In order to find a proper transformation between two consequent frames several approaches have been exploited. First, the so-called SIFT (Scale-Invariant Feature Transform) algorithm was used to find a single rotation describing the entire transformation from one frame to another. The SIFT algorithm finds multiple distinctive invariant features on each frame, so that these features can be used to perform reliable matching between subsequent frames. For this particular application the SIFT algorithm exhibits a very good performance finding around 160 keypoints on each frame. Around a half of them find the correct match with the keypoints on the following frames. For example, for the two images shown on Fig.B (one corresponds to the instant of time preceding the pop-up event and another one has a point popped-up already) 76 matches were found. Rough averaging between all matches resulted in 0.547° rotation angle.

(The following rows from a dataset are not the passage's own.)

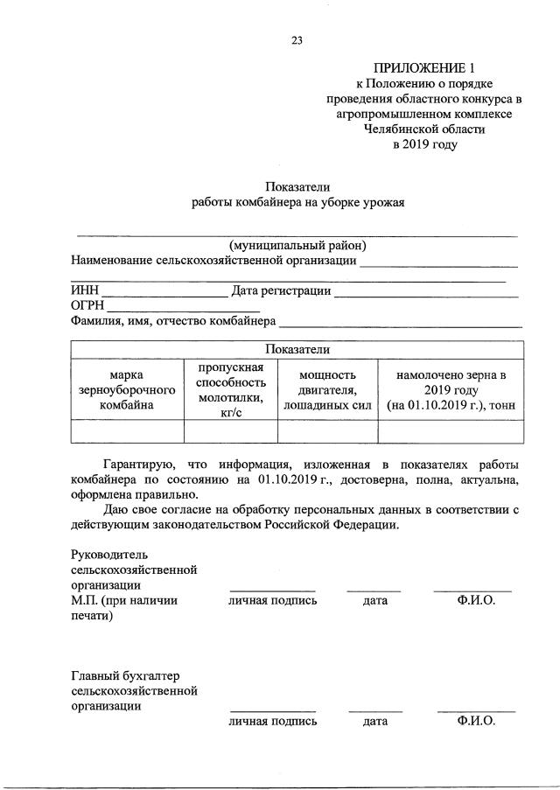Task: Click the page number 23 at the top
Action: pyautogui.click(x=297, y=38)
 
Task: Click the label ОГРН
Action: pyautogui.click(x=88, y=306)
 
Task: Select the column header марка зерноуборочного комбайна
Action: pyautogui.click(x=127, y=389)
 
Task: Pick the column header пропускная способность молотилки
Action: pyautogui.click(x=230, y=389)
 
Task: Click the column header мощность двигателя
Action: pyautogui.click(x=327, y=389)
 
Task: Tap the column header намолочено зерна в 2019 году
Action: pyautogui.click(x=451, y=389)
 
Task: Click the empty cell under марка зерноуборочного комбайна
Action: pyautogui.click(x=127, y=431)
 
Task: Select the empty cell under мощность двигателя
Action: pyautogui.click(x=327, y=431)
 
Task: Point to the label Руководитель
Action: pyautogui.click(x=110, y=555)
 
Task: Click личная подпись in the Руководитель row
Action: pyautogui.click(x=273, y=600)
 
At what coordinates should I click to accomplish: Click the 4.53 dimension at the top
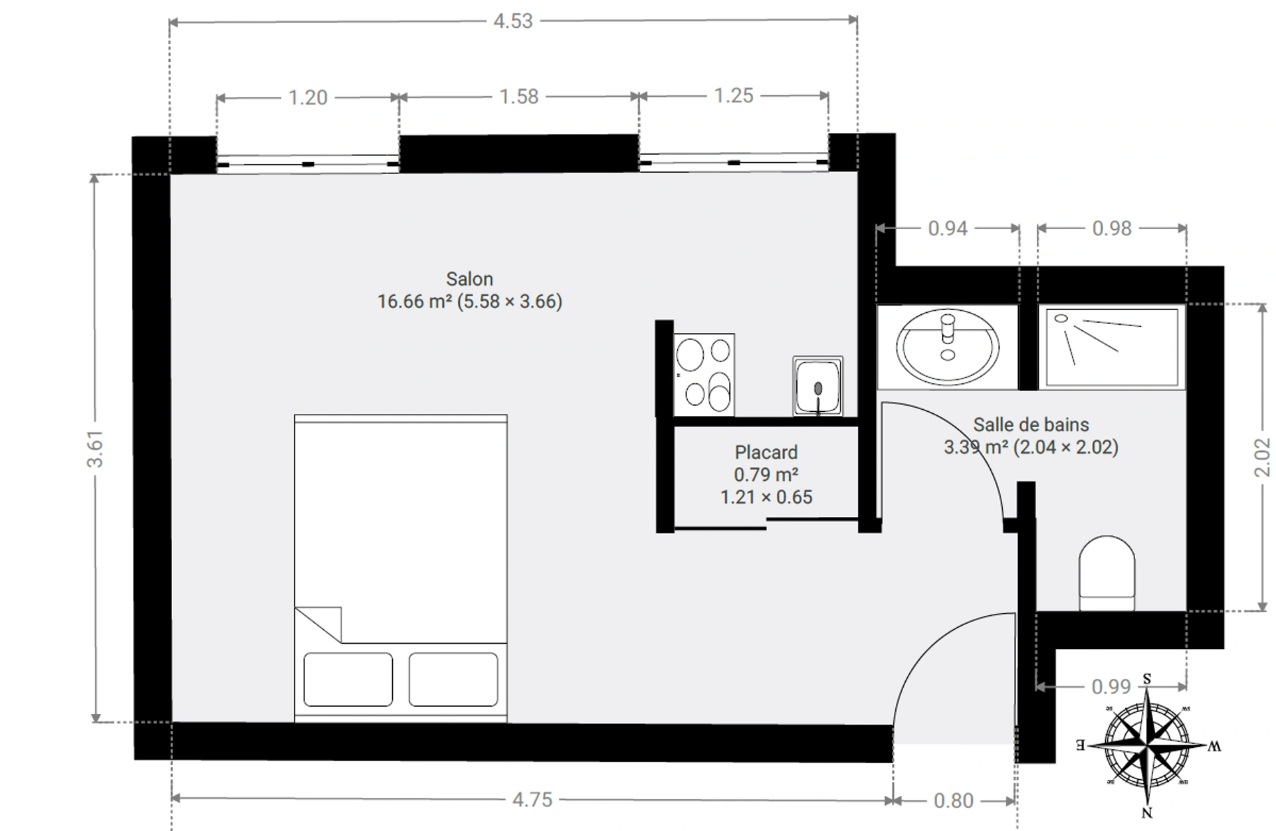click(513, 21)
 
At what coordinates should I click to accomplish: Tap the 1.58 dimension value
click(519, 97)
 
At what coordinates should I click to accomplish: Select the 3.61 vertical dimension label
click(95, 448)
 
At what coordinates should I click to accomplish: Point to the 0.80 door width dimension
click(954, 800)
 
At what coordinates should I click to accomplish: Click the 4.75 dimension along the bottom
click(532, 799)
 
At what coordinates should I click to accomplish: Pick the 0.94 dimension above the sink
click(948, 229)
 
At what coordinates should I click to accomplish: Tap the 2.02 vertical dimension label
click(1262, 457)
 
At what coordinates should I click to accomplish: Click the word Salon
click(469, 279)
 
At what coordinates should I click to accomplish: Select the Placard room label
click(766, 452)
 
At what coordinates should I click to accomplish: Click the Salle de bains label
click(1031, 424)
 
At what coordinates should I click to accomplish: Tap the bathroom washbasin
click(947, 346)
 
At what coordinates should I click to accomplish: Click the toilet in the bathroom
click(1107, 573)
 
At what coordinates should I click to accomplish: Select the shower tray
click(1112, 346)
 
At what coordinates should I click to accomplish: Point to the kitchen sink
click(817, 387)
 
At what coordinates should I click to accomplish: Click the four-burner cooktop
click(704, 375)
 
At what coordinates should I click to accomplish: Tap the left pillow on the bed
click(348, 679)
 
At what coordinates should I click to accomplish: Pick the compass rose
click(1148, 745)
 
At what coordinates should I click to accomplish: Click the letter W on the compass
click(1214, 747)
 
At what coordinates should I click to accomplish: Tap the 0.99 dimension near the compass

Figure B. Multiple matching points resulted from the SIFT algorithm.

It‘s worth noting that compared to some earlier applications (video scoring of descending payload) in this specific application the SIFT algorithm proved to work quite well and therefore can be used to find multiple matches between two frames very reliably. This is because each frame has a very distinctive texture.

The matching pairs of points found with the SIFT algorithm or somehow else (hereinafter called control points) can be further used to infer a more general, spatial transformation or an inverse mapping from output space (x,y) to input space (u,v) according to the chosen transform type. There are several transform types that can be used for the specific application in order to find a better match between two images. The first three, requiring lesser control-point pairs are listed below:

- ‘Linear conformal’ – this transformation assumes that shapes in the input image are unchanged, but the image is distorted by some combination of translation, rotation, and scaling, i.e. the straight lines remain straight, and parallel lines are still parallel;
- ‘Affine’ – this transformation assumes that shapes in the input image exhibit shearing, i.e., the straight lines remain straight, and parallel lines remain parallel, but rectangles become parallelograms. In an affine transformation, the x and y dimensions can be scaled or sheared independently and there can be a translation as well;
- ‘Projective’ - this transformation assumes that transformation when the scene appears tilted (which actually happens when the point of view of the observer changes). Straight lines remain straight, but parallel lines converge toward vanishing points that might or might not fall within the image.

The following presents an example of using the multiple pairs of control points assigned manually using the MATLAB Control Point Selection Tool. When being called, the Control Point Selection Tool allows assigning multiple pairs of the control points either manually (as shown on Fig.C) or in the prompt regime (available after assigning at least two points manually), when the potential matches are predicted manually (as shown on Fig.D).

Figure C. Picking the pairs of control points manually. | Figure D. Picking the pairs of control points semi-automatically. |

After appropriate number of points has been assigned, the algorithm continues with their correction (based on cross correlation) and computing the corresponding transformation. Figure E presents an example, when the linear conformal transformation was used to correct the input image (shown on the top right). The corrected image (bottom right) reveals the parameters of the transformation (note, all images were cropped by 10 pixels from the left, up and bottom and by 20 pixels from the right to eliminate the black selvedge).

Shown on the bottom left is the raw difference between the base and input (uncorrected) frames. Supposedly, if applied to the corrected image it should only reveal the pop-up spots (in this case their position within the image frame could be extracted very easily). Figure F presents this corrected difference for the linear conformal transformation. It is clearly seen that the picture appears cleaner as compared to the bottom left plot on Fig.E. The average intensity dropped from 3.73 on Fig.E to 1.47 on Fig.F. Note that there are some remnants still left on Fig.F indicating that affine or even projective transformations might be a better choice.

Figure E. Applying the correction to the input image.

Figure F. Difference between base and corrected image.

By looking at Fig.F it is clear that if something new pops up it should be easier to detect it. Another useful outcome of correcting the frames, so that they reveal the same orientation as the base frame, is that the motion of the observer (aerial platform) can be totally excluded from consideration. In this case when being played back, the corrected frame sequence will produce a “stabilized” video, so that all surveyed reference points remain at the same spots. It may also help blending visual data with the IR data later on (the IR imagery will also need to undergo the same processing).

Obviously, applying the SIFT algorithm and MATLAB Control Point Selection Tool is not the only option for finding the multiple pairs of the control points. The frame positions of the surveyed reference points may serve as these control points as well. (Besides, we need to know the positions of these points on each frame anyway.)